12. Explain why parts of speech and named entity tagging are so useful when processing natural language text, and also provide several sample applications that make use of parts of speech. Honestly, transformer based technology made part of speech tagging completely obsolete. There is no task where POS tagging shines. Not even in a context of low computational resources, as there are now efficient SLM that can run on a normal laptop. POS tagging used to be used to find the relationship between different named entities, as well as helping to identify them.
13. The following is a short query and a collection comprising four documents that are being used for an information retrieval system:
Query: Bangor Wales
Doc 1: Bangor is in North Wales.
Doc 2: Bangor is in Northern Ireland.
Doc 3: Bangor is in Maine, USA.
Doc 4: It is in Wales!
For each word in the collection (ignoring punctuation), calculate the term frequency (tf) for that word in the query, the word’s document frequency (df) from the collection and the word’s inverse document frequency (idf) from the collection.
Here is a table that shows the tf(n) in the query, the df(n) from the collection and the idf(n) from collection for all n words in the collections. The idf calculation is made using the log base 10.
| Words | tf in the query | Df from collection | idf from collenction |
|---|---|---|---|
| Bangor | 50% | 3 | log(4/3) = 12 |
| is | 0 | 4 | log(4/4) = 0 |
| in | 0 | 4 | log(4/4) = 0 |
| North | 0 | 1 | log(4/1) = 0,6 |
| Wales | 50% | 2 | log(4/2)=0,3 |
| Northern | 0 | 1 | log(4/1) = 0,6 |
| Ireland | 0 | 1 | log(4/1) = 0,6 |
| Maine | 0 | 1 | log(4/1) = 0,6 |
| USA | 0 | 1 | log(4/1) = 0,6 |
| It | 0 | 1 | log(4/1) = 0,6 |
14. Create an inverted index from the four documents in the collection listed in question 13).
| Words | docs |
|---|---|
| Bangor | 1,2,3 |
| is | 1,2,3,4 |
| in | 1,2,3,4 |
| North | 1 |
| Wales | 1,4 |
| Northern | 2 |
| Ireland | 2 |
| Maine | 3 |
| USA | 3 |
| It | 4 |
15. Explain why entropy (as first defined by Shannon) is important when evaluating the output of a Natural Language Processing system. In information theory, entropy is a measure of uncertainty, the higher the entropy, the higher the uncertainty of the system (or the complexity of the model). Retaking the earlier examples of idf score, one would be more surprised if finding the word “it” in a random document, but the uncertainty is lowered by the fact that there are only four documents to choose from in the first place, hence the small uncertainty of -1/4 * log(1/4) = 0,15. Entropy is the sum of the uncertainty for all the probabilities in the system. It is complementary to probability as it is used to evaluate distributions of probabilities as well as the quality of a model (through cross entropy).
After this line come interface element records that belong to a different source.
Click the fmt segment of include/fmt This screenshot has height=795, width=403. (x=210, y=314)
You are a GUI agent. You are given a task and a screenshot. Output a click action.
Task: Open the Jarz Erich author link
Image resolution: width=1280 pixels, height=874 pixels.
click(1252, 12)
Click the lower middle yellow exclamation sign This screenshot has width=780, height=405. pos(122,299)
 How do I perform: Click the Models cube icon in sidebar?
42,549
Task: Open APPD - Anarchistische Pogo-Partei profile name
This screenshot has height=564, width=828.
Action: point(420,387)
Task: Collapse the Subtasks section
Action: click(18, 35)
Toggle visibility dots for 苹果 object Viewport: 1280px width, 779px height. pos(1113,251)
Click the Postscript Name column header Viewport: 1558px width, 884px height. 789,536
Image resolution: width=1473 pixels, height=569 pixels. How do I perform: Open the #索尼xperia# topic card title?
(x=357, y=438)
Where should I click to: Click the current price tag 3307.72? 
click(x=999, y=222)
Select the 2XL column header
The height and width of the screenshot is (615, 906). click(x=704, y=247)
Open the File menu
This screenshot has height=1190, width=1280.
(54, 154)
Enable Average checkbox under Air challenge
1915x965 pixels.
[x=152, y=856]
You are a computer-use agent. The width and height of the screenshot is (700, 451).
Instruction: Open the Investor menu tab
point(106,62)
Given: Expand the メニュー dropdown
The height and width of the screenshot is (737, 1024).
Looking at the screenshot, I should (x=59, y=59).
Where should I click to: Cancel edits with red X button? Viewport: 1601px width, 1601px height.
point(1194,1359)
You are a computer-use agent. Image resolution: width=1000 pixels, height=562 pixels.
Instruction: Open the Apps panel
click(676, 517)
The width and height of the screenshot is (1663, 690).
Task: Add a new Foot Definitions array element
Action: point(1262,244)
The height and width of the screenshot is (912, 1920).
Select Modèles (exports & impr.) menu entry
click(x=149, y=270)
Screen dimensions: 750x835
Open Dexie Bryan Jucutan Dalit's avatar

16. Calculate the entropy for a speech understanding system that can only recognize seven words (the words that are days of the week i.e. ‘Monday’ to ‘Sunday’) using a unigram model. Assume the probabilities for each of the seven words are equal. Using a log base ten, here is the entropy of the system:
$H(X)=7(-1/7\times\log(1/7))=-\log_{10}(1/7)=\log_{10}(7) \approx 0.845$
Not that other valid results may exist as a consequence of using different bases for the logarithm. But my calculator does not allow me to use a base 2.